[[ EXERCISE DATA open ]]
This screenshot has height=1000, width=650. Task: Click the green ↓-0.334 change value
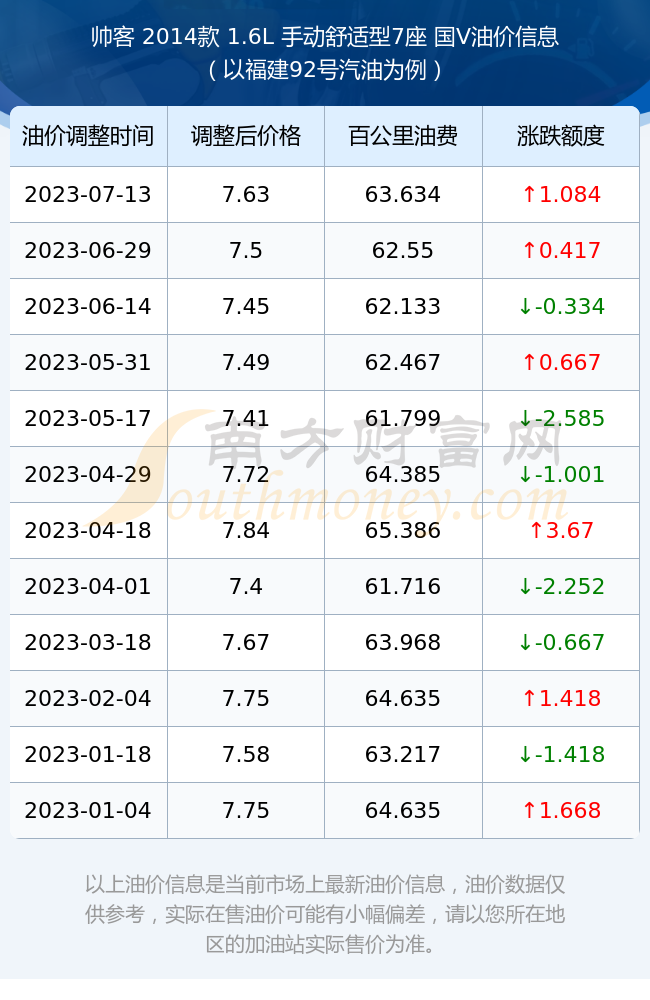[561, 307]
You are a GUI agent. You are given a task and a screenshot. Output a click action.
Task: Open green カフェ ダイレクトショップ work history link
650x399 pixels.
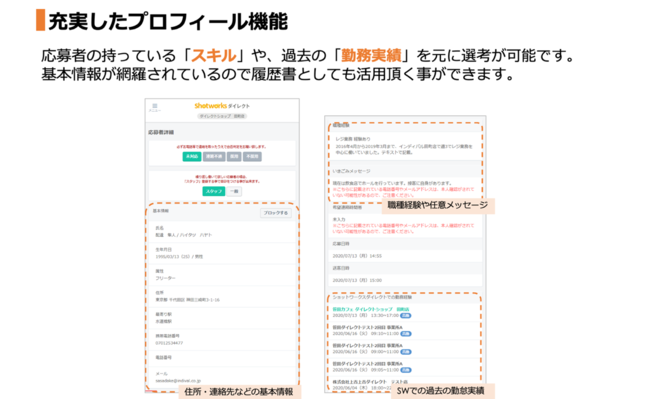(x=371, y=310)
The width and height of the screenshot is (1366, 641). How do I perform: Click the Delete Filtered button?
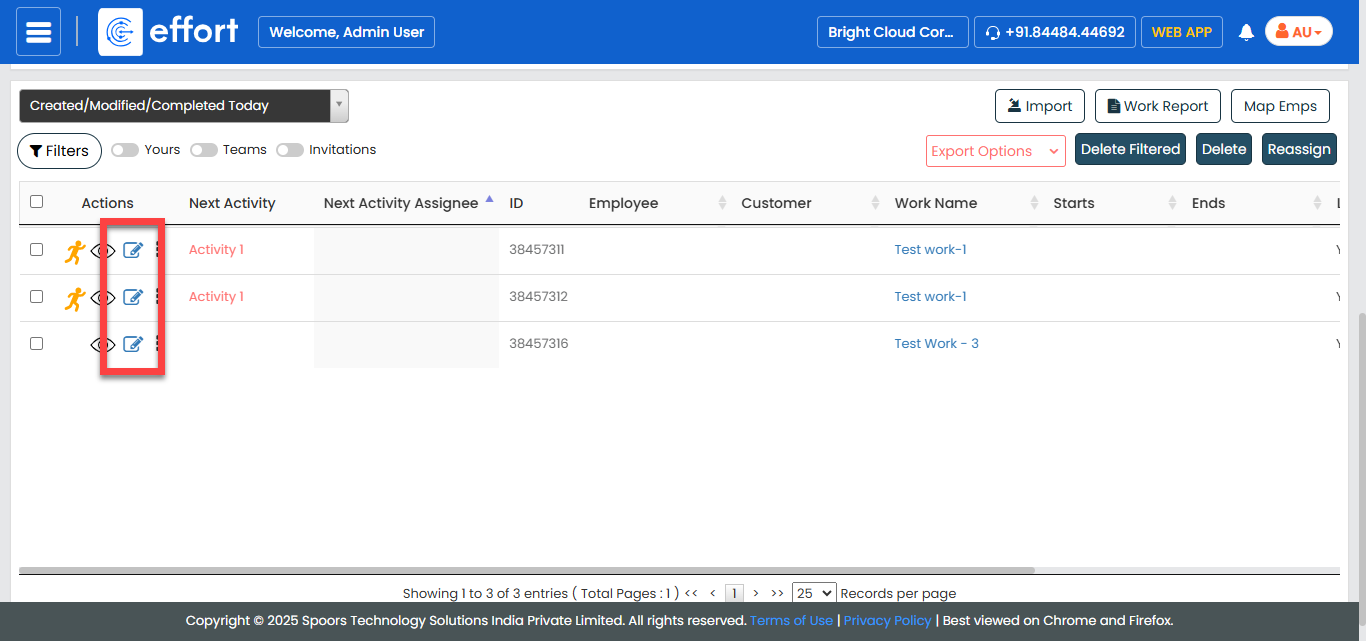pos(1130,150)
[[ EXERCISE DATA closed ]]
§ **THE TASK**: Your answer must be exactly the lines from the one containing "650x399 pixels." through the last line of the records above, both included, with every picture left out.

§ **RESULT FOR THIS EXERCISE**:
650x399 pixels.
(x=371, y=310)
The width and height of the screenshot is (1366, 641). How do I perform: Click the Delete Filtered button?
pos(1130,150)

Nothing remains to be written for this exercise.